### Stated exercise
Rescale the lines from the one containing "Select the host-only mode radio button" up to and including the one containing "pyautogui.click(x=482, y=470)", reproducing every line with its request intact, but multiply each click coordinate in the answers by 1.35 and round to whole numbers, with halves rounded up.

------ Data excerpts ------

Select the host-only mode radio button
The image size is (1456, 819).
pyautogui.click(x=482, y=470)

------
------ Data excerpts ------

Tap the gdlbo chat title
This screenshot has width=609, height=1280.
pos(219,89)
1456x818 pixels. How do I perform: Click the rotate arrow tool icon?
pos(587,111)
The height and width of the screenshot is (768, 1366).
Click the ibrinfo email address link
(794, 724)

------

### Finished answer
Select the host-only mode radio button
The image size is (1456, 819).
pyautogui.click(x=651, y=635)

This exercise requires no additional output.